Commandments reign us in. Make life manageable. The law was given by God to show us what sin is. Without the law we are anarchists with no boundaries. Animals surviving by eating off each other. So the law tells us who we are. And what God wants for us, not from us. The law is about loving us enough to want us to live in harmony with each other and with Him. We obey, at first, simply because it's a law and breaking it has consequences. God said, "No!" So we don't. Mean old God. Why would He say I can't have sex before marriage or steal from the department store? Why do I have to obey my parents or love only Him? So maybe in the beginning we stomp around like my kids did and just do the thing because we don't want God to whack our backsides. But God made the rules so we'd have relationship to Him--so we'd be bonded to Him as child to parent. Although God sent Moses down the mountain with a rule book, He didn't excuse Himself from His people and leave them with God's Ten Things That Will Ruin Your Fun. No! In a cloud by day and with fire by night, the Father of the children of Israel inhabited the camp with them. The point wasn't, "Obey these rules or else, and I'm coming back in two weeks to see how well you did!" The point was, if you obey the demands, I can get you where I have promised with an oath to take you. If you obey my directives, You will love me and become like Me. And you will make the journey swift and bearable." They didn't. And it took forty years too long for the Egypt crowd to die off so their children could receive the promise. Joshua and Caleb caught the spirit of authority. Knew why Moses loved His God. Loved Him, too. It was the boundaries God set that actually showed how much He cared for His wandering children. Had they understood the heart of their God in the beginning, the journey to Canaan would've taken less than a month!

The Ten Commandments used to scare me as a little Baptist Christian girl. What if I don't get it right all the time? And I didn't, which was even more disturbing. I really wanted God to be proud of me. Maybe He'd give me a good citizenship button to wear. And in my humility, I'm sure I'd have worn it with pride. It really wasn't until I became an adult, had children myself, that I fully appreciated the rules. "Don't touch the stove!" wasn't about ruining my kid's fun. It was about protection. "Don't cross the street!" wasn't a command to keep my kids from playing with the other kid beckoning from the sidewalk on the other side. All my rules were about loving my children. And they had to become a little older and a little wiser to get that. What mother actually lets her kid play in the street? What kind of God lets us destroy ourselves? My rules weren't perfect. God's are. And He is.
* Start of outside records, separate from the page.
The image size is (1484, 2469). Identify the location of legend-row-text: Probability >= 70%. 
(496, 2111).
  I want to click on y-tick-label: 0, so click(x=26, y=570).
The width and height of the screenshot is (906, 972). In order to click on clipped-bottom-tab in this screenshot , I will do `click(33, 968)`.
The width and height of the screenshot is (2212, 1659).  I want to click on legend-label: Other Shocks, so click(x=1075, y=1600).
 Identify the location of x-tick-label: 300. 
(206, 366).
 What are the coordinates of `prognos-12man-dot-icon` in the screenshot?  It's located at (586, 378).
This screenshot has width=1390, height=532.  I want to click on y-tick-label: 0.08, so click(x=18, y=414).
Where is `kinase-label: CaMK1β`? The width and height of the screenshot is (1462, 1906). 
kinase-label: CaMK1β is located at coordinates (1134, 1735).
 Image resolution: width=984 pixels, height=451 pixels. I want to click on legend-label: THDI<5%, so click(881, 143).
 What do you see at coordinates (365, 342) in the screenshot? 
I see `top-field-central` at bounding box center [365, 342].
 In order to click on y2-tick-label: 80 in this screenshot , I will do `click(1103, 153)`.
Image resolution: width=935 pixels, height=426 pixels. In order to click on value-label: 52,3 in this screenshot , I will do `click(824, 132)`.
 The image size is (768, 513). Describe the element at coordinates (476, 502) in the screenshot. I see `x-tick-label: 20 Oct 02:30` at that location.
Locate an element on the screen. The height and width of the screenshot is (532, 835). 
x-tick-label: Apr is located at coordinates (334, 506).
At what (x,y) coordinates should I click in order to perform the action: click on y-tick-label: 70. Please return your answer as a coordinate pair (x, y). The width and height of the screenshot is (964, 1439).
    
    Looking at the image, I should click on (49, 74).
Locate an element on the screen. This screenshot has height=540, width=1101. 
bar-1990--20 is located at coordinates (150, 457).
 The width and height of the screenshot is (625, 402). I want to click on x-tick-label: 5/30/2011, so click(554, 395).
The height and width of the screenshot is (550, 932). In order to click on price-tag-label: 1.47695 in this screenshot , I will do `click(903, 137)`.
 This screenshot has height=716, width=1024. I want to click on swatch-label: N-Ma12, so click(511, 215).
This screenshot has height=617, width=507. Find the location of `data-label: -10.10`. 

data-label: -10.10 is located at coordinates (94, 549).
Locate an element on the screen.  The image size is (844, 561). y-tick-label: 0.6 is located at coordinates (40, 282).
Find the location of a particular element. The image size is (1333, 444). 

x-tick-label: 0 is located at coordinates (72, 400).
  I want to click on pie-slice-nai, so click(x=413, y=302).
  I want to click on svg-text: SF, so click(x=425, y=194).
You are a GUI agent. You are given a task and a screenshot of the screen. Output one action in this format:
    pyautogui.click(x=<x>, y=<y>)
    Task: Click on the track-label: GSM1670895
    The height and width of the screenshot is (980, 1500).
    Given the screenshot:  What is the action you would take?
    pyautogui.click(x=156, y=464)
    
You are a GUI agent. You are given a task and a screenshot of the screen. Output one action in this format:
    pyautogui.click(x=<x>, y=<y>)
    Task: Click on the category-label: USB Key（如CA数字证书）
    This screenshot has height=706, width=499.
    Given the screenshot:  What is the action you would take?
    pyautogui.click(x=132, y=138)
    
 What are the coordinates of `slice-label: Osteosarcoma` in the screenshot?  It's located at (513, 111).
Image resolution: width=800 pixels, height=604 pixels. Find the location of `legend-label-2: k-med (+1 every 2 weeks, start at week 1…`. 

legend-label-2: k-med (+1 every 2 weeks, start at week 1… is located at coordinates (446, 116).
Now that I have a few gray hairs (possibly, I keep my hair blond, so maybe I do), my desire to obey my God is born of my relationship with Him. Not only do I seek to please Him, but I understand more every day how my boundaries enrich my life. No more giving in to wanton cravings...in fact, I hope no more wildernesses. I've been thirsty and hungry as a result of No!. May my response be ever Yes! to the One Who loves me enough to slap my hand once in a while in order to save my life. And Yes! to the Spirit of God Whose indwelling presence in me helps me keep the law in a way the wandering Israelites couldn't have imagined.

There is therefore no condemnation for those who are in Christ Jesus. For the law of the Spirit of life has set you free in Christ Jesus from the law of sin and death. For God has done what the law, weakened by the flesh, could not do. By sending His own Son in the likeness of sinful flesh and for sin, He condemned sin in the flesh, in order that the righteous requirement of the law might be fulfilled in us, who walk not according to the flesh but according to the Spirit.